🤖 AI Summary
Traditional sequential recommendation methods rely solely on self-attention, limiting their ability to comprehensively model the evolution of users’ multidimensional interests. To address this, we propose a pyramid-style MLP-Mixer architecture that jointly models dynamic user interests across three dimensions: behavior types, feature attributes, and temporal periods.
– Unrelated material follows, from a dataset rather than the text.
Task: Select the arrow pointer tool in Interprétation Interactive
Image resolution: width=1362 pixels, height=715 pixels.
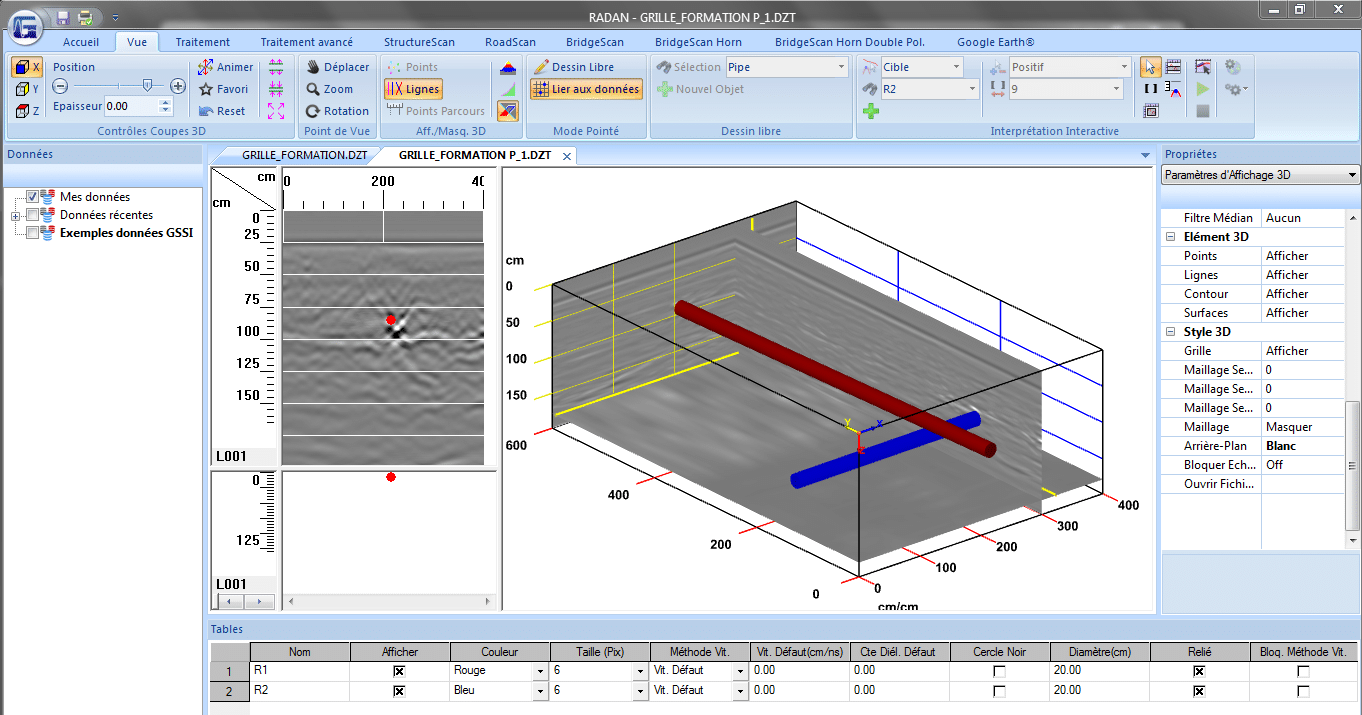Action: tap(1151, 67)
Our architecture employs hierarchical stacking to enable cross-behavior sequence modeling, cross-feature embedding interaction, and multi-granularity temporal modeling—thereby overcoming the inherent limitations of single-dimension attention mechanisms. Extensive experiments demonstrate significant improvements in online A/B testing: +0.106% increase in average session duration and +0.0113% rise in active days. The model has been successfully deployed at industrial scale, exhibiting both high scalability and strong business impact. To the best of our knowledge, this is the first work to introduce a pyramid-style Mixer architecture into sequential recommendation, establishing a novel paradigm for joint multidimensional interest modeling.
📝 Abstract
Sequential recommendation, a critical task in recommendation systems, predicts the next user action based on the understanding of the user's historical behaviors. Conventional studies mainly focus on cross-behavior modeling with self-attention based methods while neglecting comprehensive user interest modeling for more dimensions. In this study, we propose a novel sequential recommendation model, Pyramid Mixer, which leverages the MLP-Mixer architecture to achieve efficient and complete modeling of user interests. Our method learns comprehensive user interests via cross-behavior and cross-feature user sequence modeling. The mixer layers are stacked in a pyramid way for cross-period user temporal interest learning. Through extensive offline and online experiments, we demonstrate the effectiveness and efficiency of our method, and we obtain a +0.106% improvement in user stay duration and a +0.0113% increase in user active days in the online A/B test. The Pyramid Mixer has been successfully deployed on the industrial platform, demonstrating its scalability and impact in real-world applications.